Ковер с беспамятным атаманом тихонько, по сантиметру благополучно двинулся вниз, – поднимать его, чтобы заменить лопнувшую веревку, не стали, – а вдруг треснет и другая, и тогда спеленутый атаман сверзнется вниз, на камни.

– С каким бы удовольствием я плюнул бы на все и вернулся в Оренбург, – неожиданно проговорил Удалов вновь, приложил пальцы к ободранным, сочившимся сукровицей губам, – или в Семиречье.

– Тс-с-с! – калмык предупреждающе вскинул голову.

Но Удалов его не слышал.

– Семиреченская земля – такая богатая, что и белых бы прокормила, и красных… Чего нам делить и хлестать друг друга до смерти? А, Африкан? Почему мы этим занимаемся, а?

– Тс-с-с!

– Не затыкай мне рот, Африкан!

– А я и не затыкаю, – с сожалением посмотрел калмык на напарника.

Он и сам с удовольствием остался бы в Семиреченском крае, хлебном и рыбном, расположенном между великими кыргызскими озерами Балхаш, Сасыколь и Алаколь и грозными тянь-шаньскими и джунгарскими хребтами.
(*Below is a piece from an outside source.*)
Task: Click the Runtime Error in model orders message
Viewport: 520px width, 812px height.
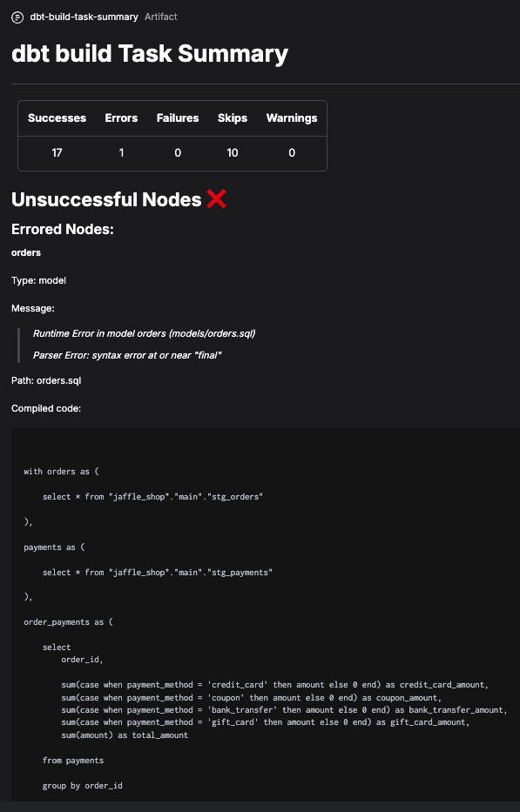Action: tap(144, 333)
По благословенной территории Семиречья протекает семь рек, потому край так и зовется, – это Или, Саратал, Биен, Аксу, Лепсы, Баскан, Сарканд.

На всех этих реках калмык бывал.

По лицу Бембеева пробежала судорога, он отвел глаза – не хотелось никого видеть, ни Удалова, ни Дутова, ни попика, который, словно что-то почувствовав, перевесился через ледяной карниз и теперь пристально вглядывался в калмыка. Была бы воля Африкана, он застрелил бы этого человека. Но нельзя. Сейчас положение такое, что не палить друг в дружку надо, а аккуратно поддерживать под локотки, потакать во всем, и держаться вместе. Только вместе. Если разойдутся и начнут действовать врозь – это будет конец. Для всех конец – для правых и виноватых, для контрразведчиков и для этих самых… как их? – чекистов, для казаков, полжизни проведших на фронте, и тех обозников, которые, кроме пука из кобыльей задницы, ничего толкового за все годы военной жизни и не нюхали, – всем каюк.

Ах, как напрягся священник! Интересно, почему он не носит крест? Может быть, он и не священник вовсе?…

Скрестились два взгляда, священника и калмыка, только искры во все стороны полетели. Вспыхнуло пламя и погасло. Никто не увидел его – только Африкан да попик, хотя ни один из них до конца и не понял, что происходит. А происходило нечто печальное – все они теряли родину. Навсегда.